The second, yes I failed, I admit that. was overweight...
The third.... well this is a good one.. I originally thought I passed the weigh in... I was told I passed the taping standards... So I ran the PRT like normal... 12:00 mile and a half and soemthing like 60/60 pushups/situps... (not those exact numbers but close and more than normal passing numbers)
Then i come to learn.. they didn't record my scores... 3 weeks later.. after i'd let myself go...Now I have to let you know that I don't claim it's not my fault at all in any of this... I know if I'd not kept myself close to standards I'd be ok... but when they retaped me to fill in the blank of the number that wasn't filled in from the original weigh in (oh did i mention the guy forgot to fill that one blank in for body fat?) I came in 1% over... #3.... 3 tries and your out in the military..
Now I'm set up for Admin sep.. I'm doing everytihng I can to fight it, though there isn't much at all i can do... the sad part is that every time I'd make the PRT scores easily enough just not high enough to compensate for the BCA section of the PFA...
So I'm fighting it how I can, though it's not much at all.
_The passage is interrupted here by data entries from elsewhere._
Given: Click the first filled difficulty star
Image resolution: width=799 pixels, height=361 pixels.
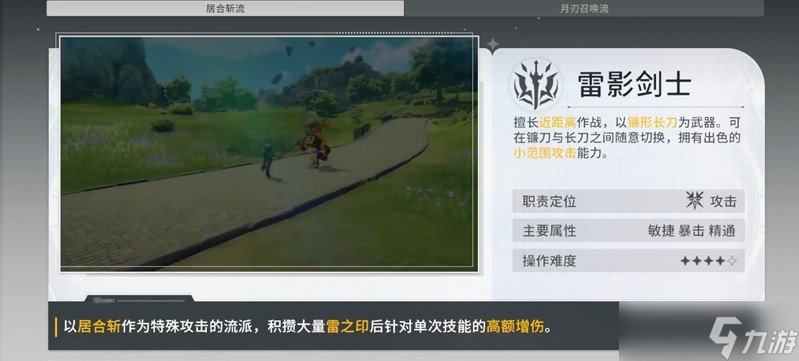Looking at the screenshot, I should (x=685, y=261).
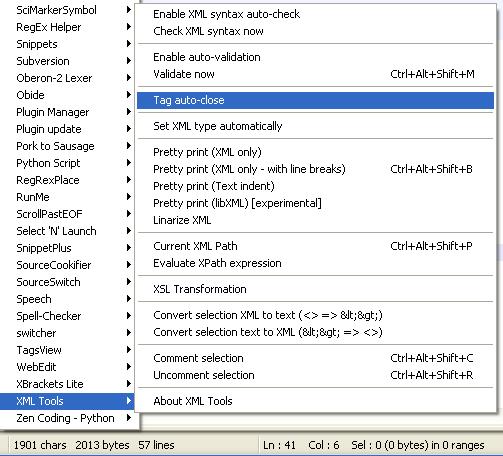Expand the Zen Coding - Python submenu arrow
The image size is (503, 456).
129,418
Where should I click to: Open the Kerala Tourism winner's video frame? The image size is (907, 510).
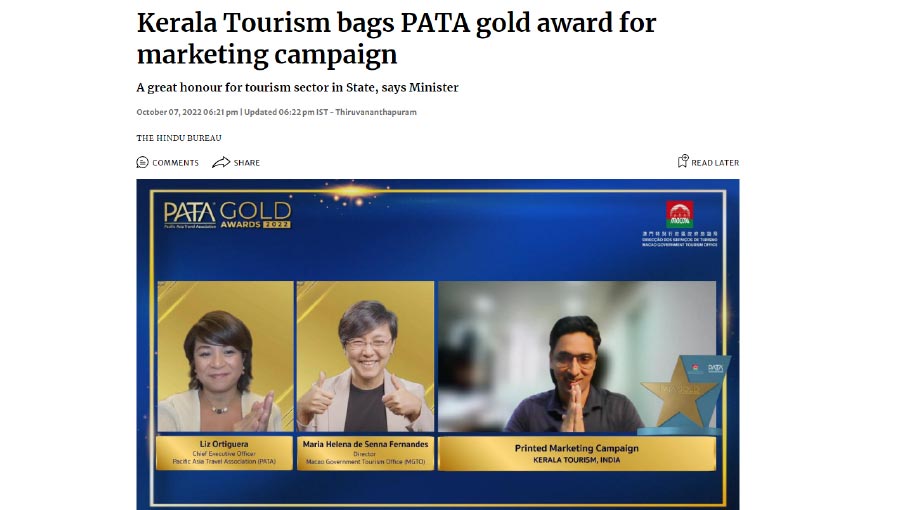point(577,356)
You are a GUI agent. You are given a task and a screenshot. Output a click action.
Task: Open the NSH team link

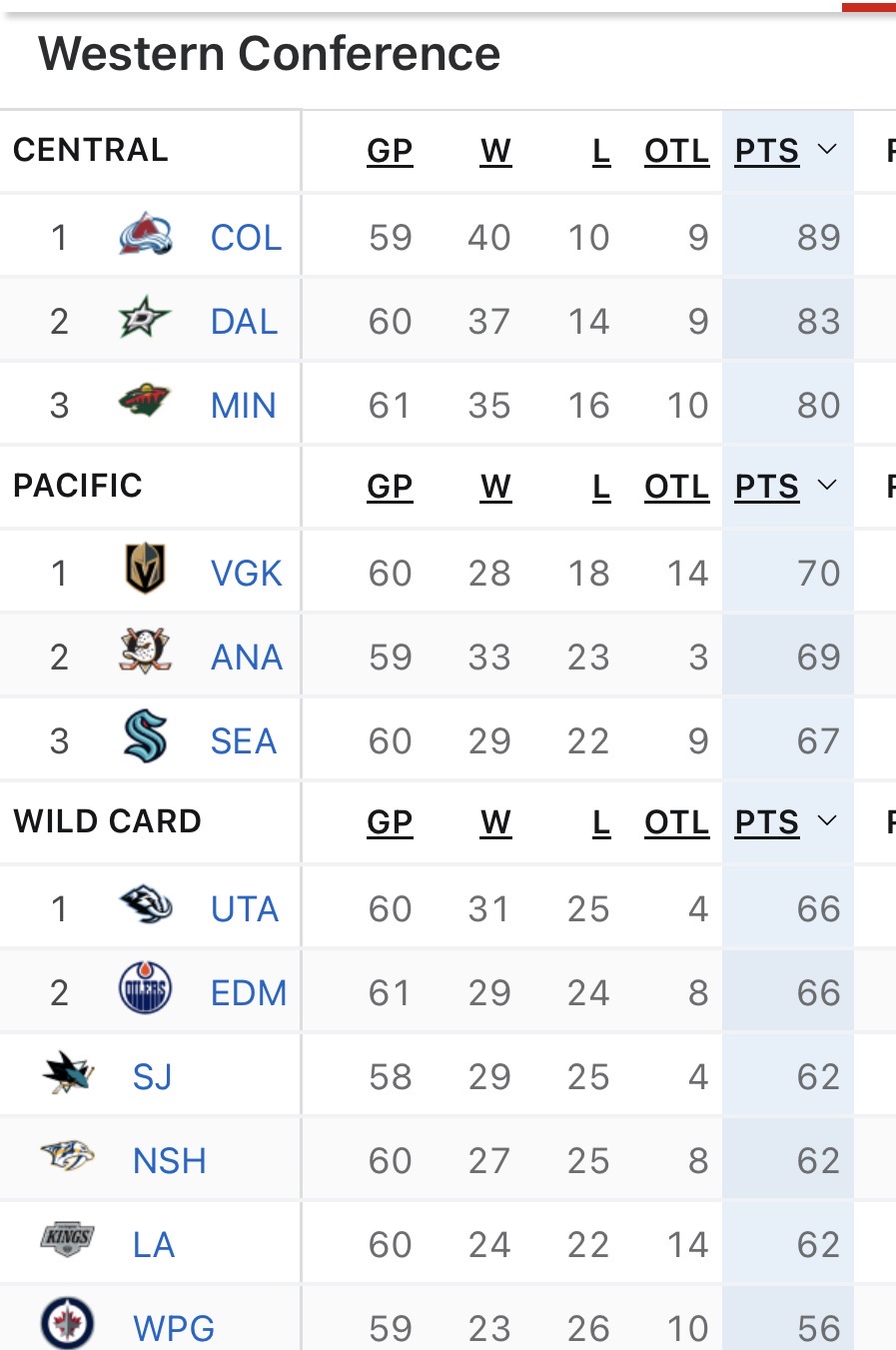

I may stay in, I may not... a lot going on in my life right now.. truth be I'm in a way excited about the prospect of getting out of the service just as I am pissed about it too..
See, I can see the 2nd being me, that was all me... I can even say the 3rd failure was mine, because I didn't check the guy to make sure he wrote down the numbers... but the first I know I ran it, I know I passed and that's what pisses me off...
Nothing much I can do about that though.. at the time it didn't seem important and now it's biting me in the ass and I may soon be a civilian again. least I get an honorable discharge so that this won't hurt me realy. I can pull some good jobs off of this.
So now I'm just bidding my time... doing what I have to do on the boat to check out and wait on a 'chance' of an admin review board (since I'm not long enough in years or rank to be entitled to one just hope for one)... if I don't get one I'm out.. if I do I have a chance....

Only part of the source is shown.